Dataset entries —
○ ○ ○ ○ ○ ○ ○

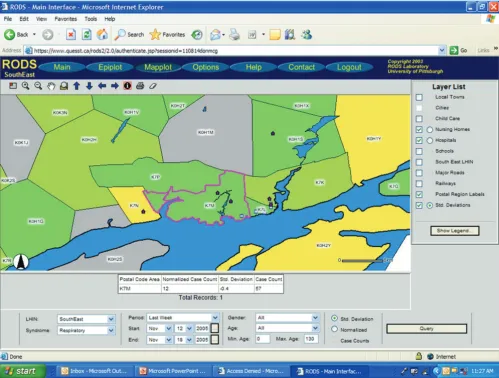
Task: Pan the map up with blue arrow
Action: click(x=77, y=86)
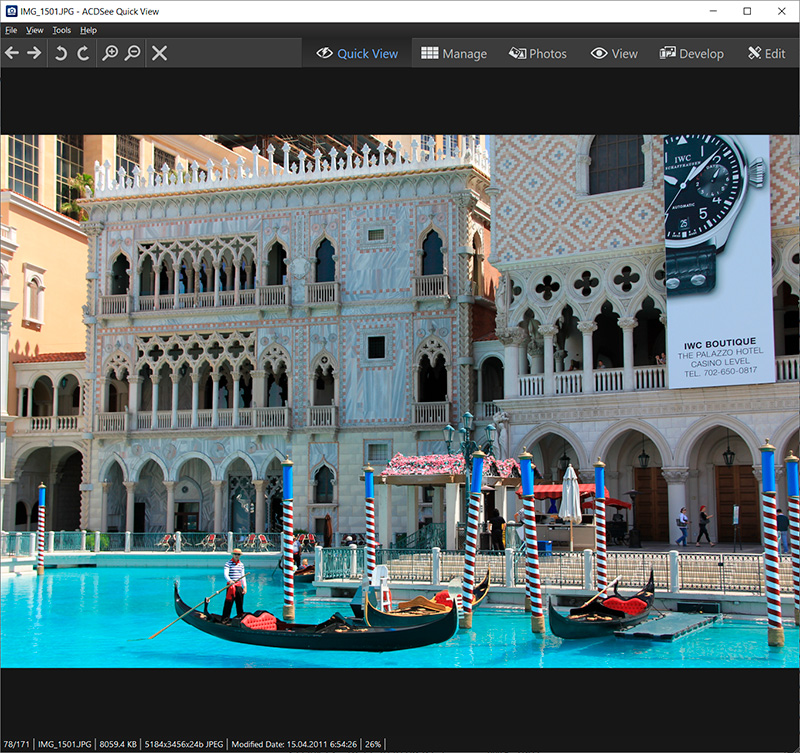800x753 pixels.
Task: Switch to Quick View mode
Action: click(357, 53)
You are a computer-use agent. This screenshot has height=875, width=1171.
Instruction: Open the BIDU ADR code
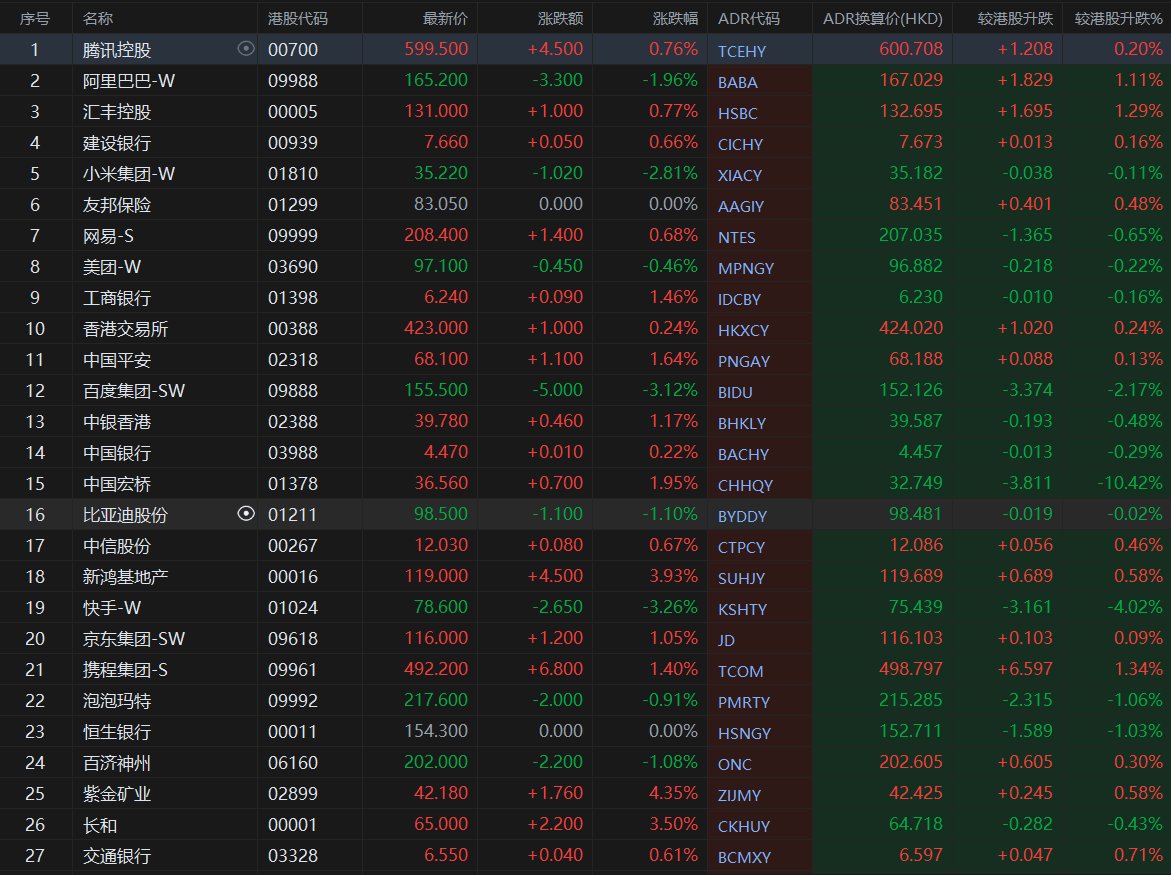pos(735,392)
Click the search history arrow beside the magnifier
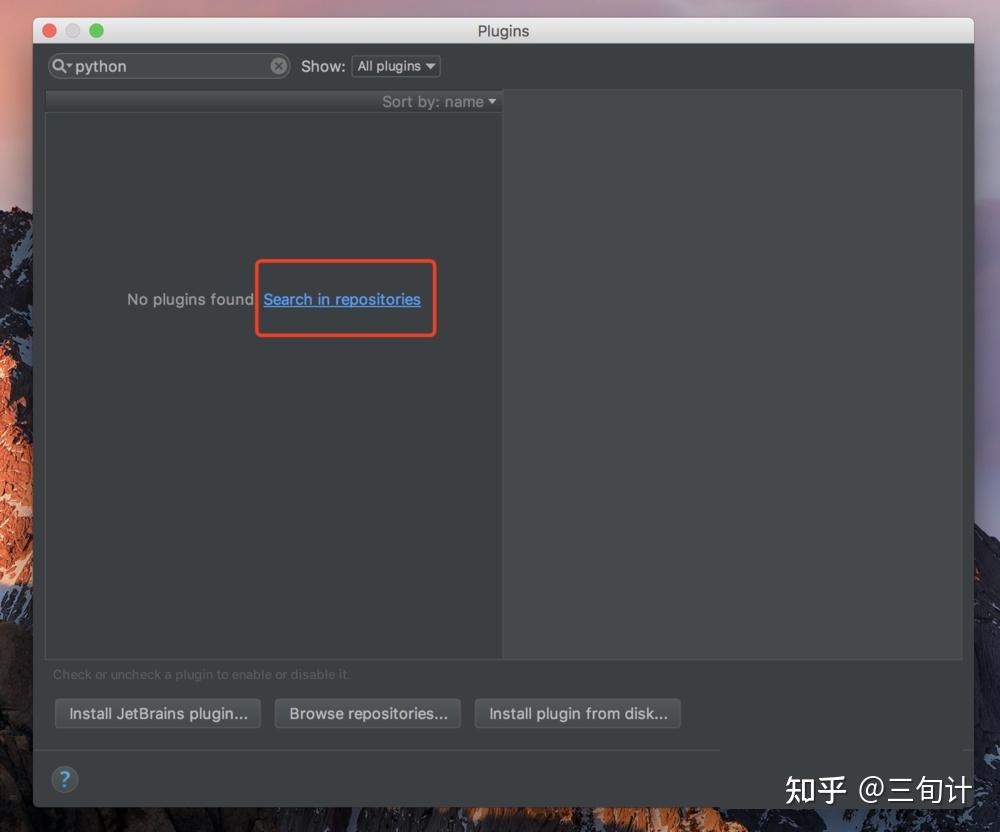The height and width of the screenshot is (832, 1000). pyautogui.click(x=70, y=66)
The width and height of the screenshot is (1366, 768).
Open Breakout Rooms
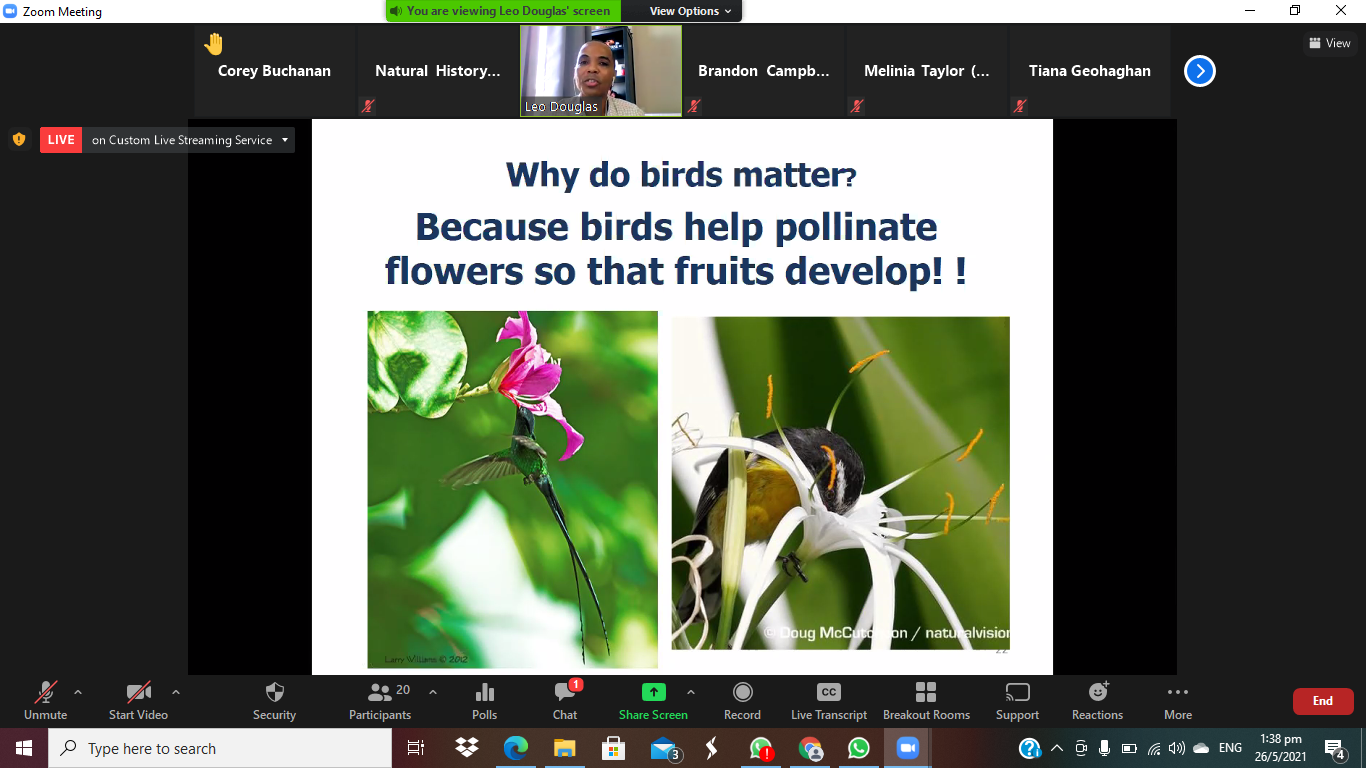point(926,700)
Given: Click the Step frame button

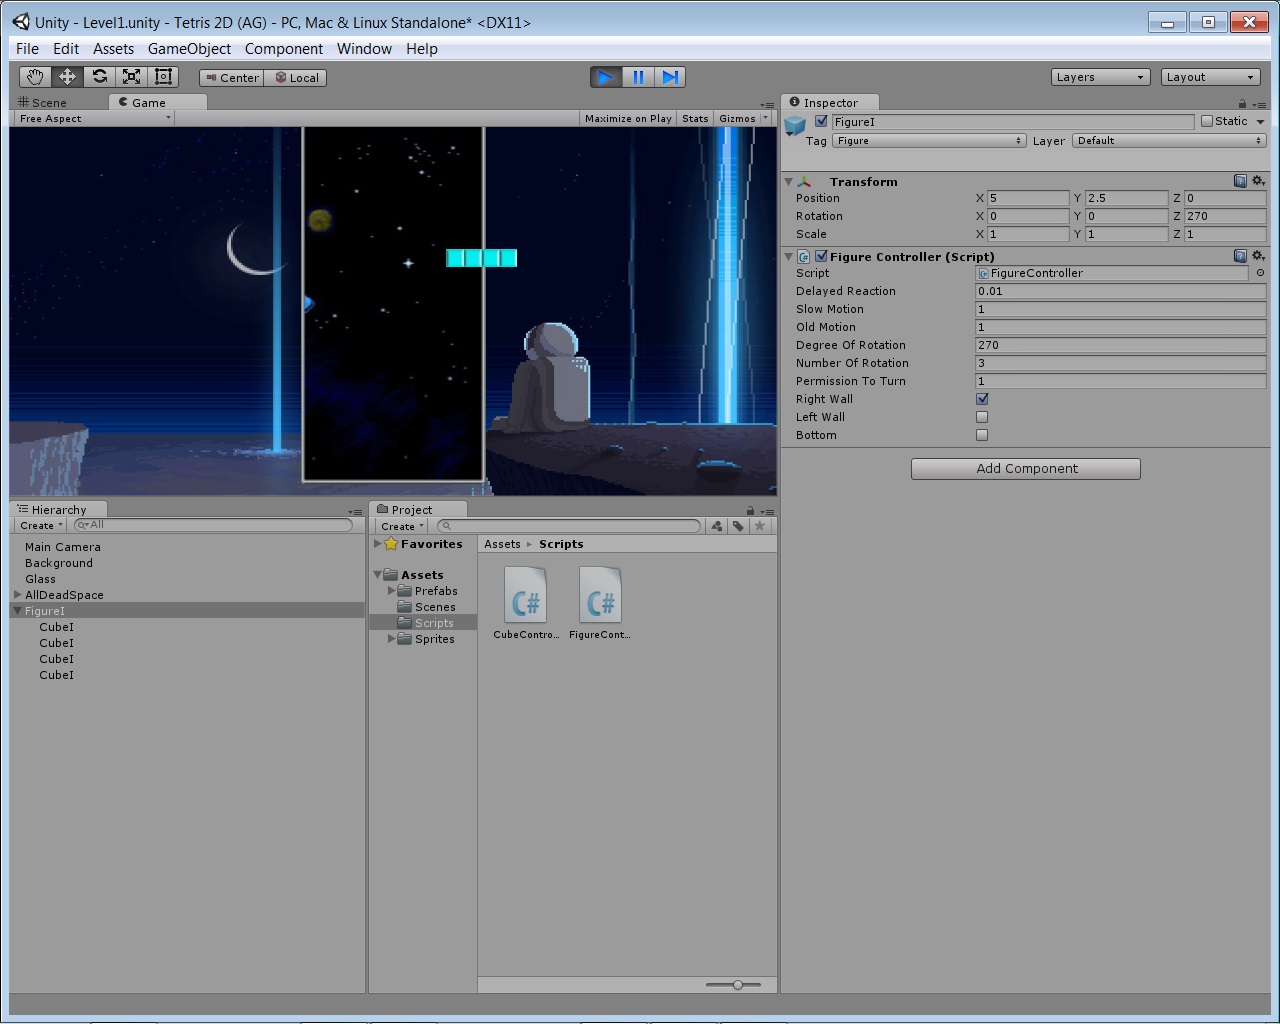Looking at the screenshot, I should point(670,77).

○ ○ ○ ○ ○ ○ ○

TASK — Starting with the line that has "Click the search" and ending with the last line of the records, retype every line exactly and only those lines. Do not include the pictures.

SOLUTION —
Click the search history arrow beside the magnifier
The height and width of the screenshot is (832, 1000). pyautogui.click(x=70, y=66)
The width and height of the screenshot is (1366, 768).
Open Breakout Rooms
point(926,700)
Given: Click the Step frame button

Looking at the screenshot, I should point(670,77).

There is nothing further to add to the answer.